PROBLEM DETAILS — Keeping every word the same, give again only the lines from the one with "Task: Preview the instructor comment" through the end of the data, both included, and leave every picture out.

[Dataset entries]
[Start of section]

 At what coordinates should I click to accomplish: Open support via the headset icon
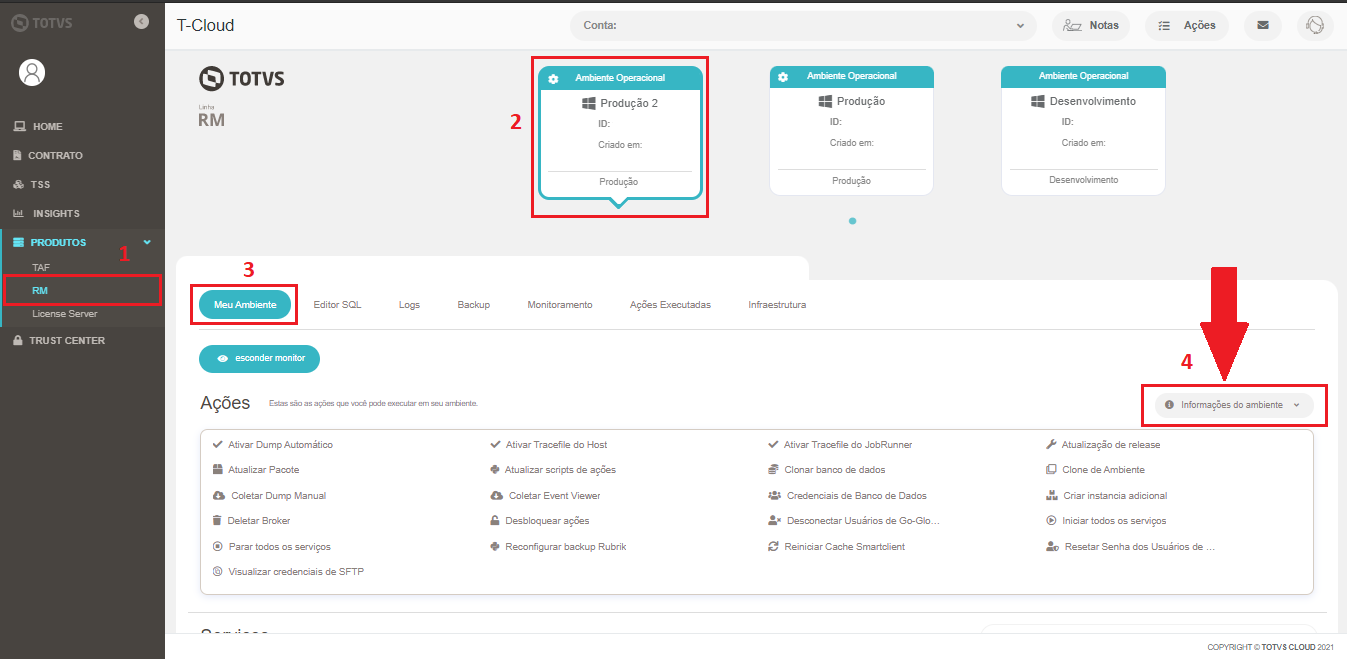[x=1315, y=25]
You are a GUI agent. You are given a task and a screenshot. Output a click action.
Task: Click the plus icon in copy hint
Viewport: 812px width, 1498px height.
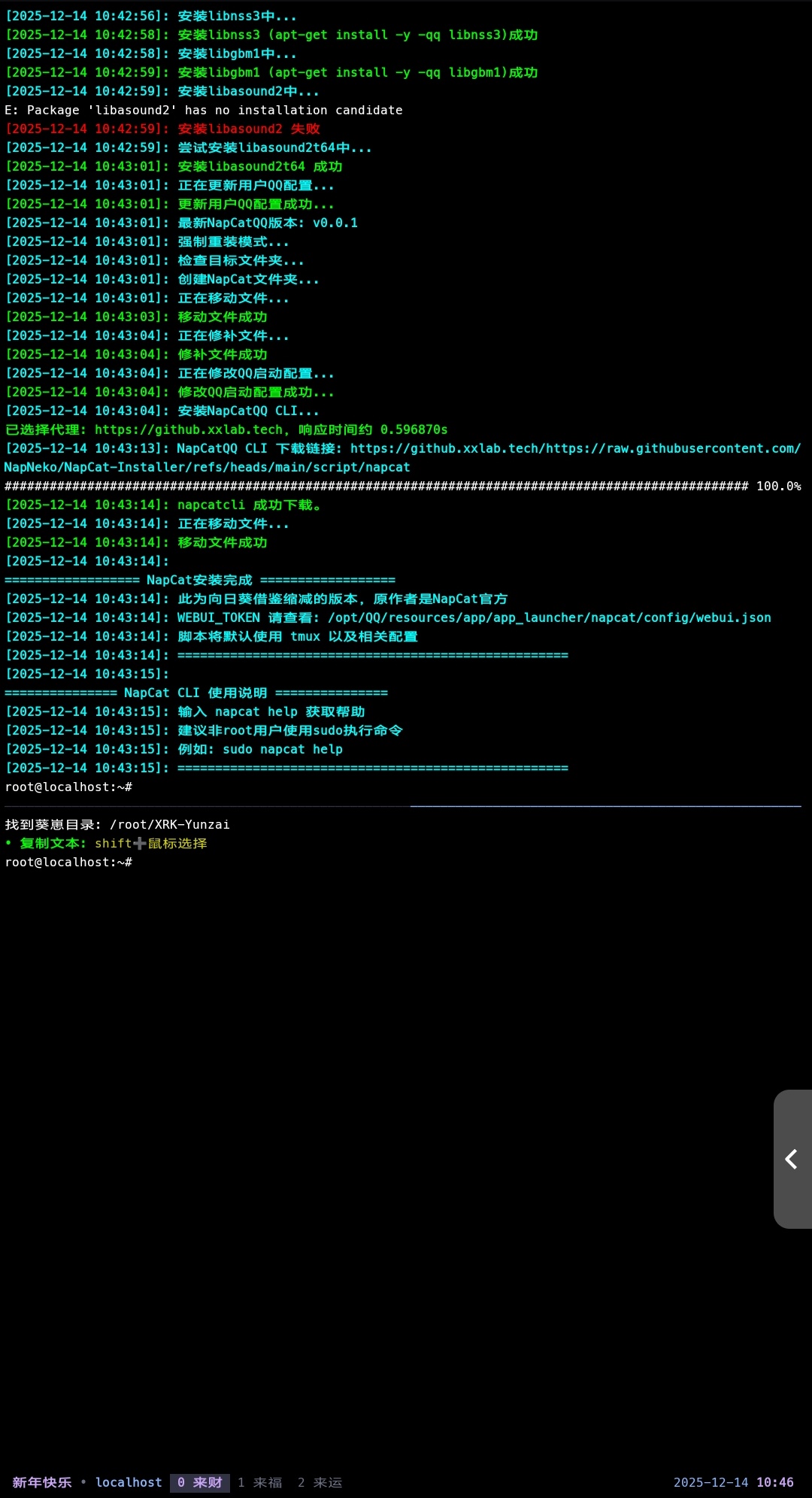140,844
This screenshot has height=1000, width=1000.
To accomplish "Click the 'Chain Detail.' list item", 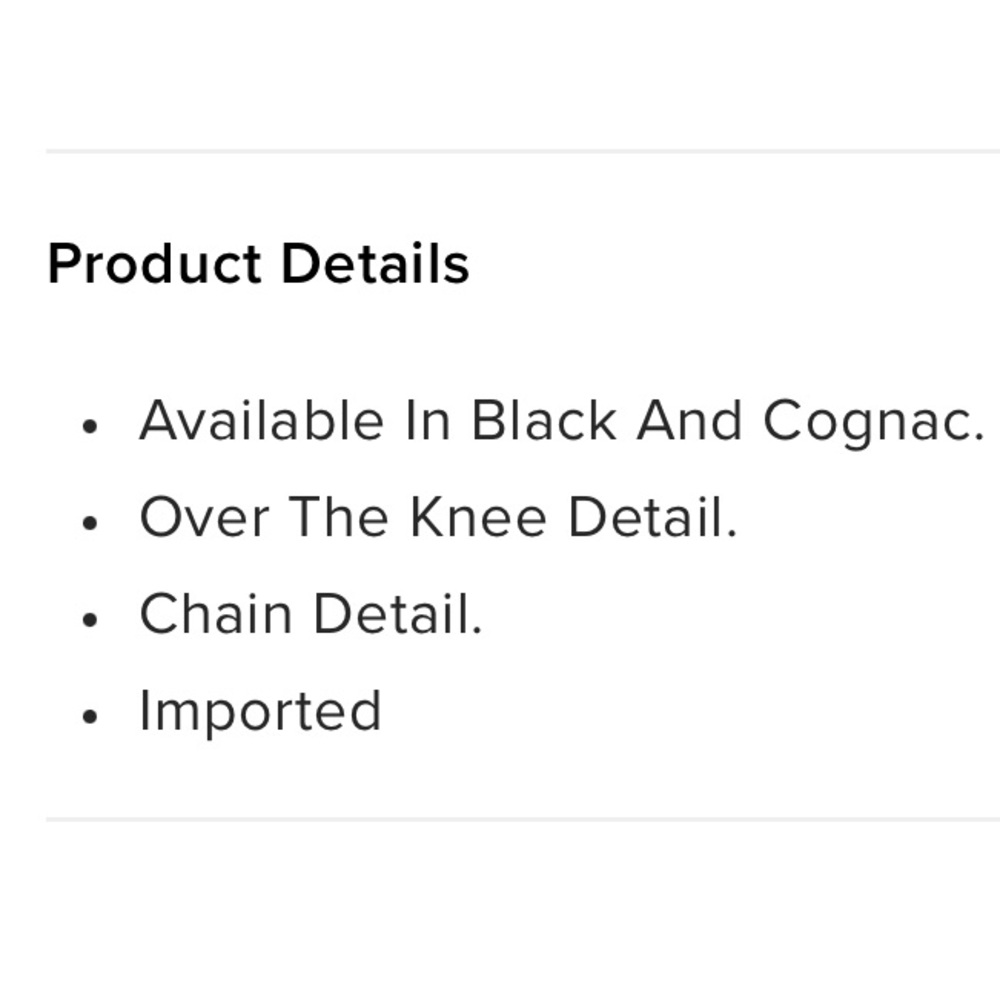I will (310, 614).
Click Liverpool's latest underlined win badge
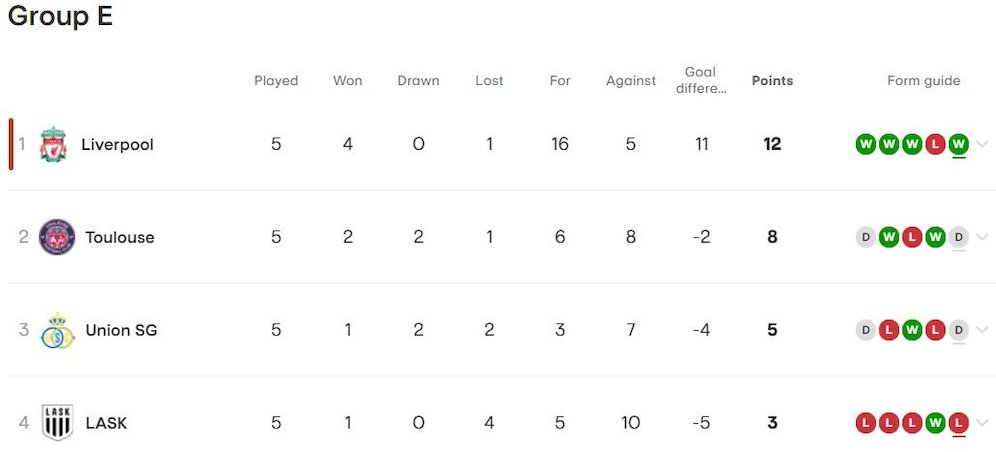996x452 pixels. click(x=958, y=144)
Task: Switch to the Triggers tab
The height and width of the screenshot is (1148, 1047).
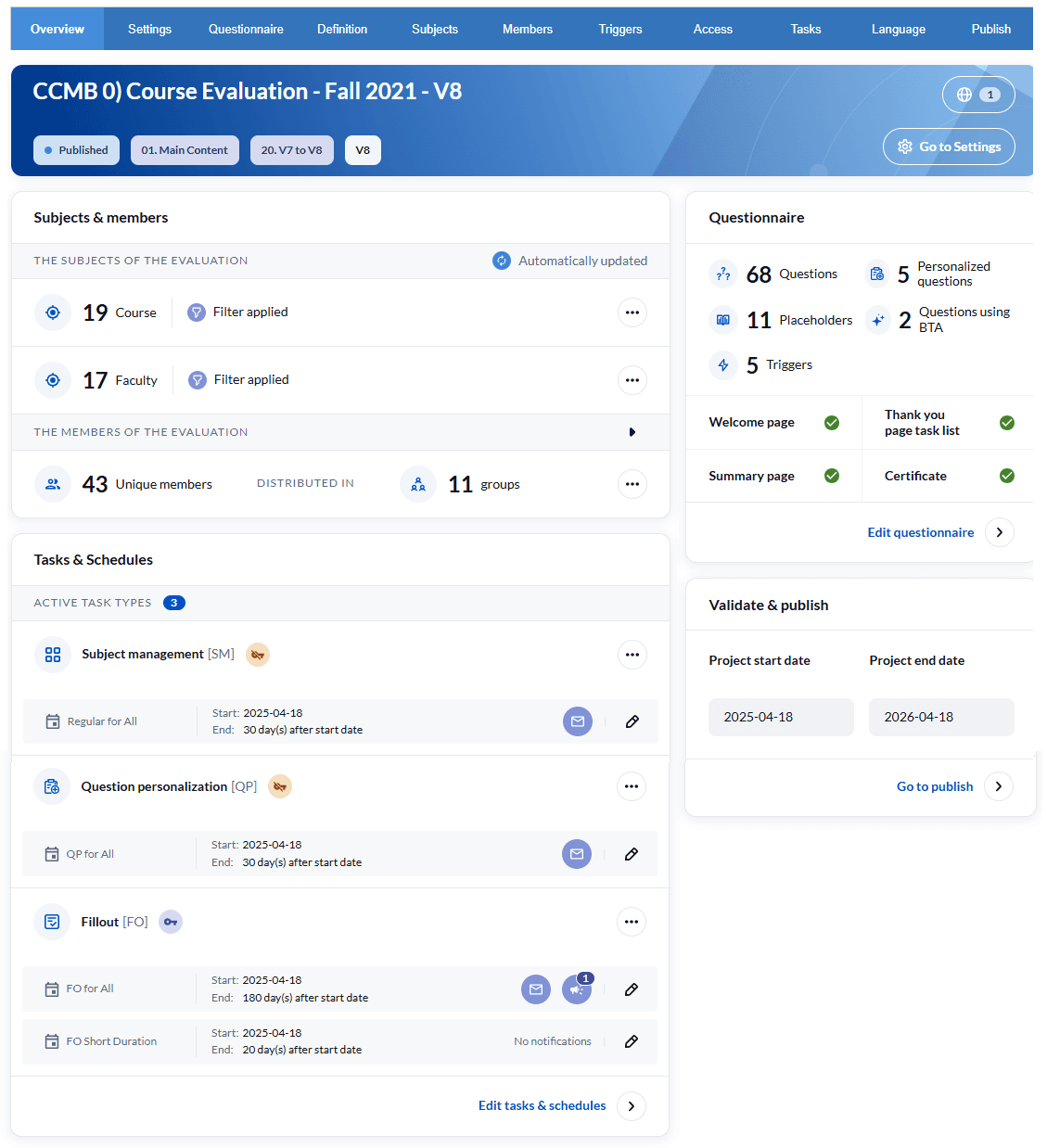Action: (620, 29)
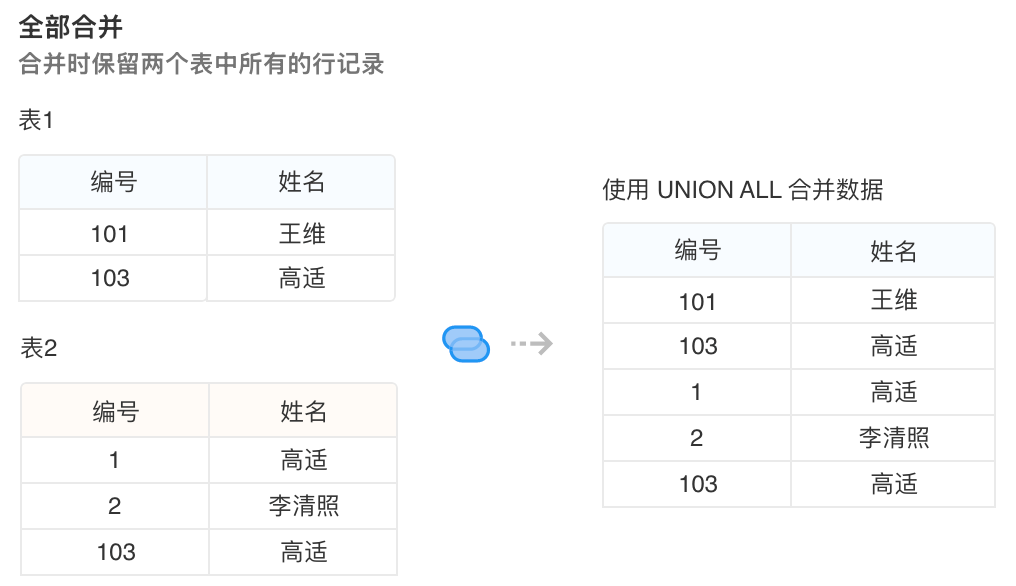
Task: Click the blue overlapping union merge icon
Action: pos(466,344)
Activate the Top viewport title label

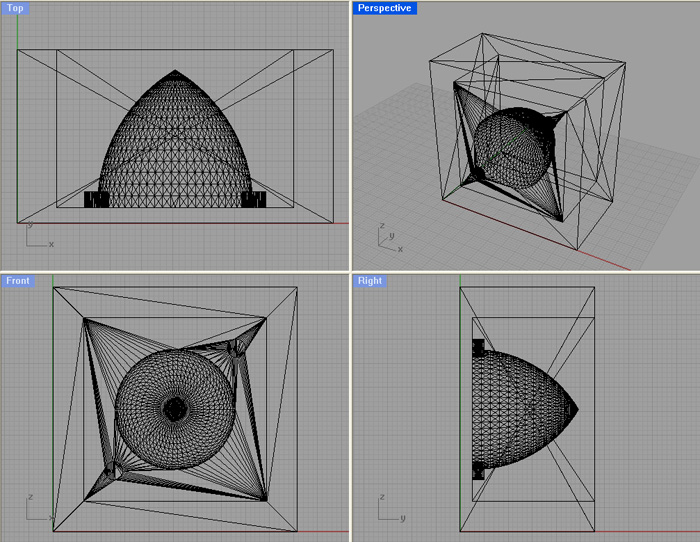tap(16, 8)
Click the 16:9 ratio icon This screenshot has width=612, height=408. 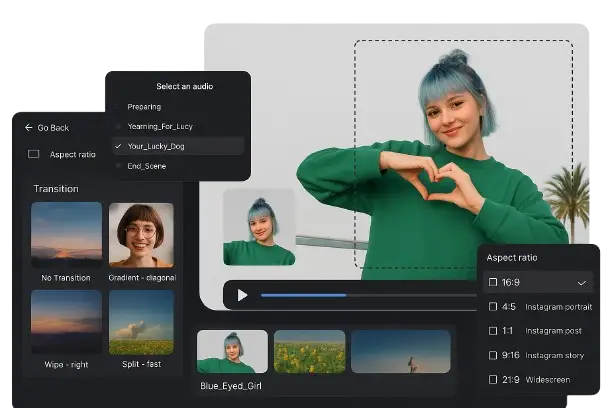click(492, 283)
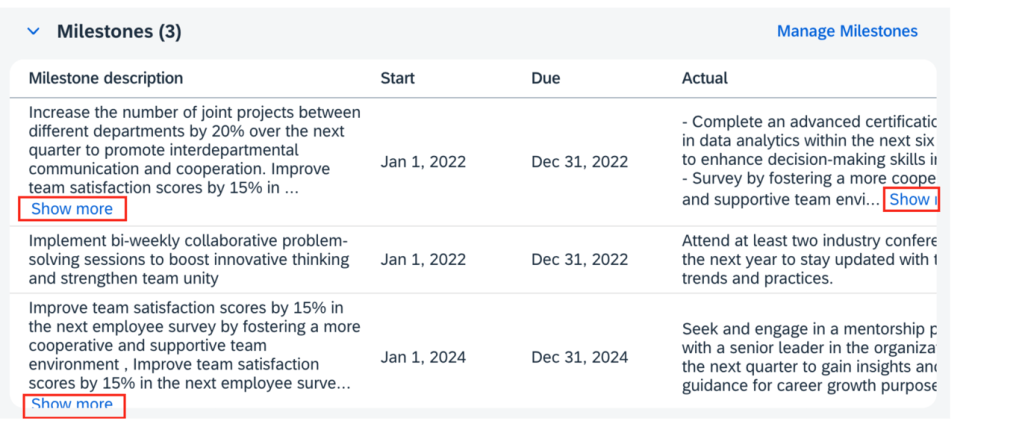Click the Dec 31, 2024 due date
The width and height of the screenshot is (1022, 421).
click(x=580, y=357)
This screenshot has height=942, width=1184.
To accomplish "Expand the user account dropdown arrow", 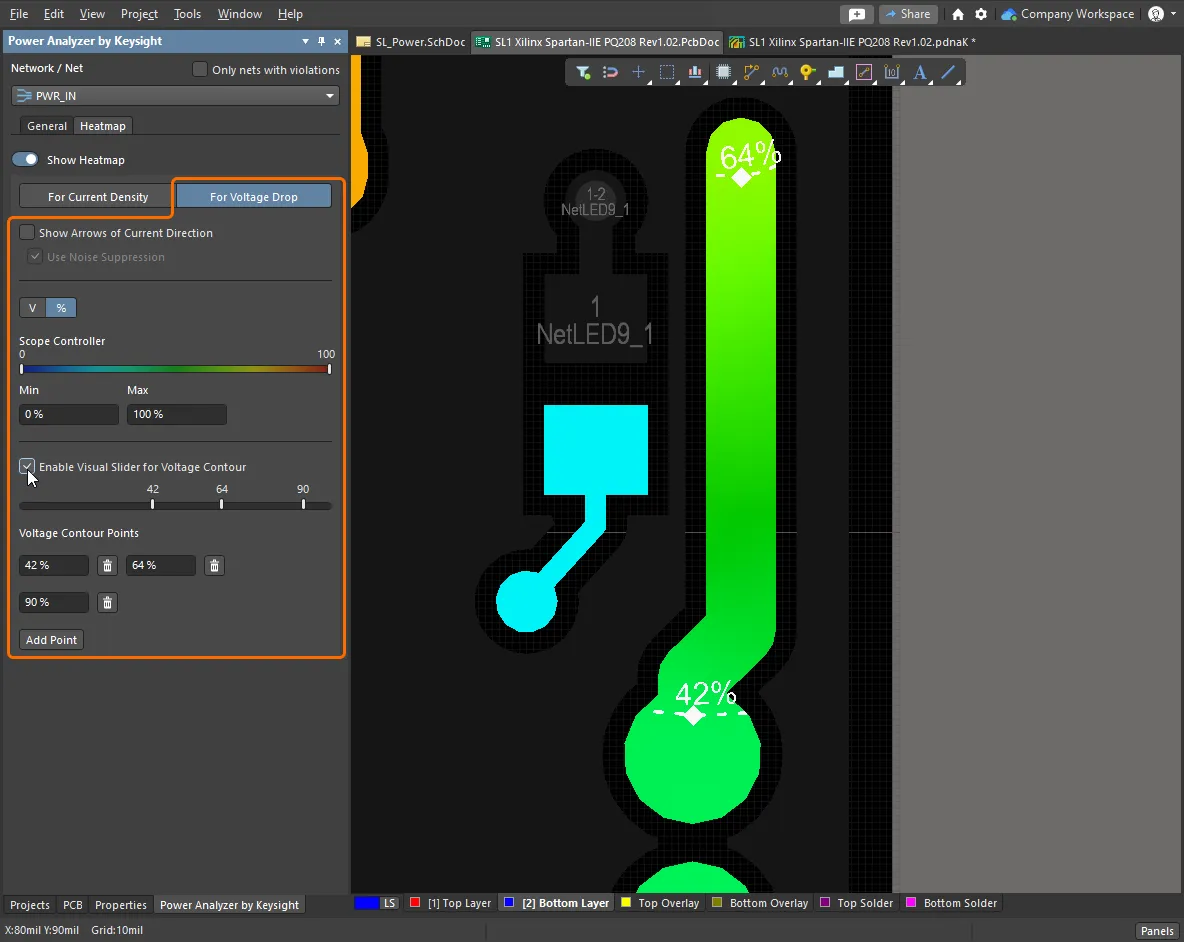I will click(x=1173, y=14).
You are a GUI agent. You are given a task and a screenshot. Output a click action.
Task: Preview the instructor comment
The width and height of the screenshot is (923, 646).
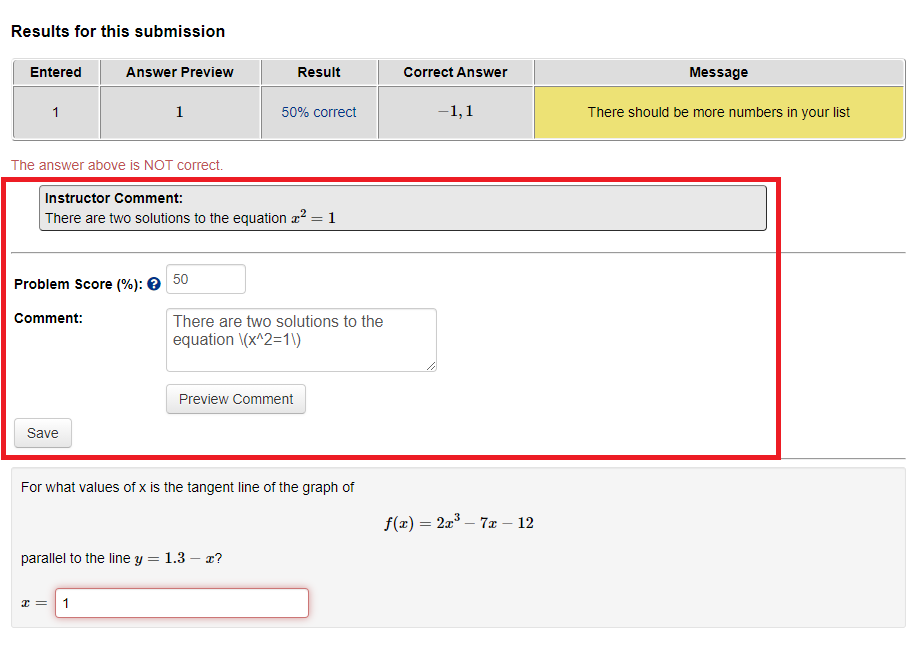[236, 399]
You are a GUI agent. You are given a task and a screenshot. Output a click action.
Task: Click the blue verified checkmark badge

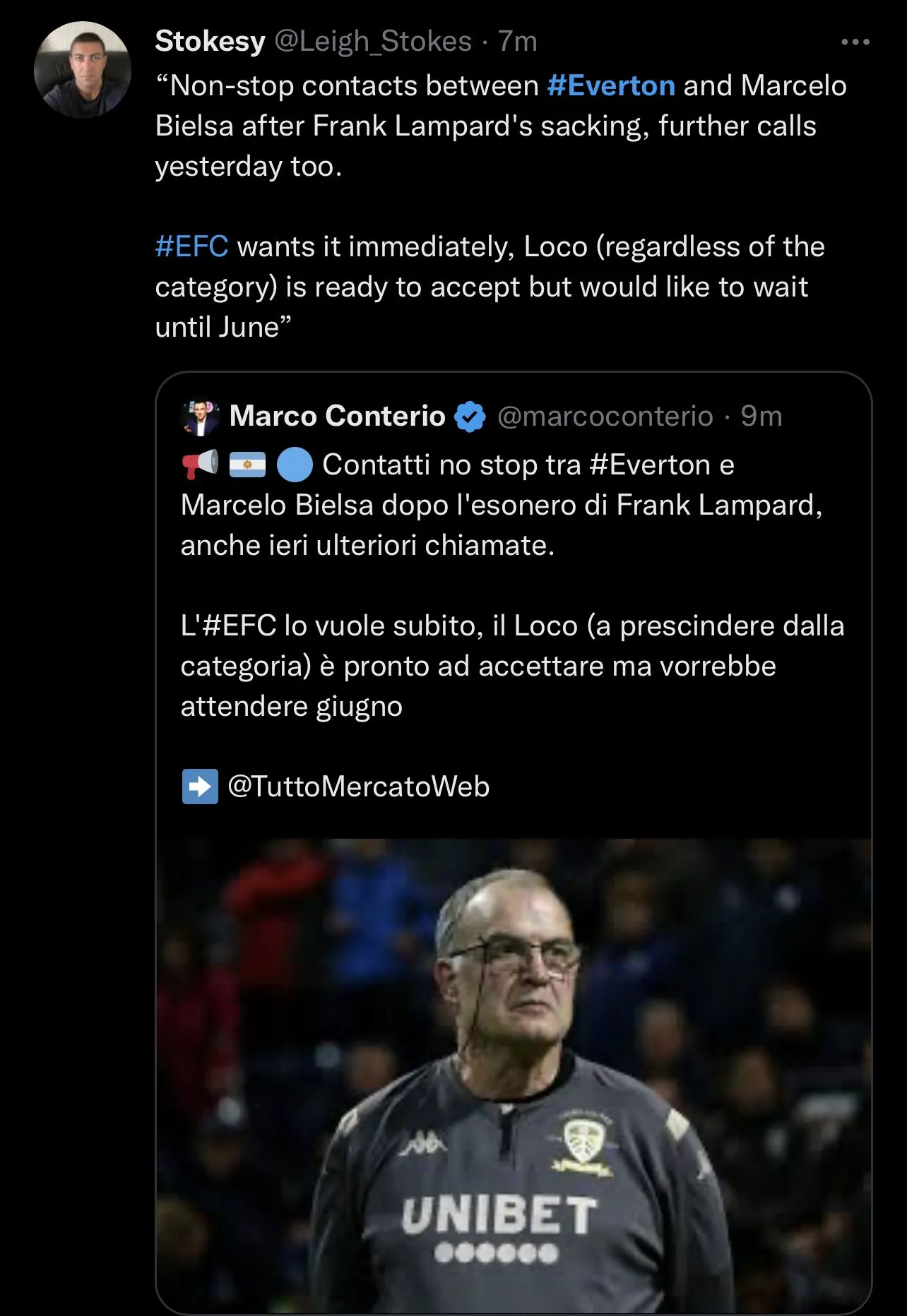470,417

[End of section]

ANSWER TO THE EXERCISE —
Task: Preview the instructor comment
The width and height of the screenshot is (923, 646).
[236, 399]
You are a GUI agent. You are given a task and a screenshot. Output a click action.
Task: Click the blue verified checkmark badge

470,417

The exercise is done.